Les prévisions de l’OCDE font désormais dans le genre apocalyptique, analysant différents scénarios intitulés « du pire », et estimant les effets domino d’un défaut désordonné d’un État sur sa dette, via le système bancaire et le marché obligataire. Il en résulterait de nouvelles hausses sur ce dernier marché, qui impliqueraient des mesures renouvelées de rigueur, inhibant la croissance et créant un cercle vicieux. La diminution de l’offre de crédit des banques y contribuerait, en raison de l’approfondissement de leur propre crise. Il en découlerait une déstabilisation du système bancaire et de nouveaux défauts d’États. Il a fallu de très nombreux mois pour que ce schéma soit reconnu…
L’ampleur de ces phénomènes en série dépendrait de la taille du ou des pays faisant défaut à l’origine. Une sortie de la zone euro serait toute aussi dévastatrice, induisant une profonde dépression atteignant l’économie mondiale dans son ensemble. En attendant que de telles prédictions se réalisent, l’OCDE estime que la contagion est « entrée dans une nouvelle phase », et que la zone euro, qui connait une « légère récession », est appelée à stagner l’année prochaine. Toute la zone OCDE est dans le même cas selon elle, du Japon à l’Europe et aux États-Unis, même les pays émergents pouvant en subir le contre-coup. Si les États-Unis entraient à leur tour en récession, l’organisation ne voit pas comment elle pourrait en sortir, même avec les moyens monétaires de la Fed.
N’ayant pas l’honneur de faire les manchettes de l’actualité, qu’elle ne revendique surtout pas, la crise de l’endettement des banques européennes s’accentue dans la discrétion, parallèlement à celle de la dette publique. Celles-ci n’ont vendu cette année que pour 413 milliards de dollars d’obligations, alors qu’elles doivent rembourser 654 milliards de dollars, selon le Financial Times.
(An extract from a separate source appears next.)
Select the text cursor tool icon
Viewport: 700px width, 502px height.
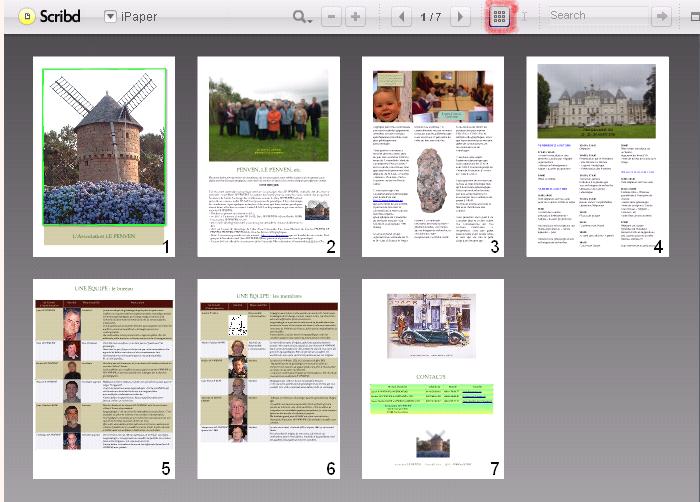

Cette situation inédite laisse 241 milliards de dollars de trou. 720 milliards de dettes devront être refinancées l’année prochaine, arrivant à maturité.
Les banques doivent également augmenter leurs fonds propres, à un niveau inférieur pour l’instant aux 200 milliards de dollars que le FMI avait estimé nécessaire et, comme déjà évoqué, les investisseurs ne se pressent pas à leurs portes. Ni pour acheter des actions, ni pour en faire autant des obligations. Les banques s’engagent donc dans des opérations de conversion d’obligations en actions, d’échanges d’actifs et dans une réduction de leurs engagements en s’en délestant comme elles peuvent. Tous les moyens sont bons, comme lorsque l’on doit alléger d’urgence la charge d’un bateau qui menace de couler, y compris en réduisant leurs opérations de crédit.
On a aussi vu comment pouvaient être opérés des bidouillages sur les pondérations de risque des actifs. Mais la grande inconnue est l’impact sur le crédit et ses répercussions sur l’économie. Le rétablissement des banques a un coût, qu’elles vont faire payer aux entreprises (les PME en priorité), aux collectivités et aux particuliers.
La conjonction des deux crises de l’endettement privé et public va lourdement peser sur l’économie et entraîner tous les pays occidentaux dans une récession de longue durée, avec son cortège de misères. Cependant, aucune réponse n’est à l’heure actuelle apportée à cette tendance lourde, car cela impliquerait des reconsidérations peu orthodoxes chez les bien-pensants.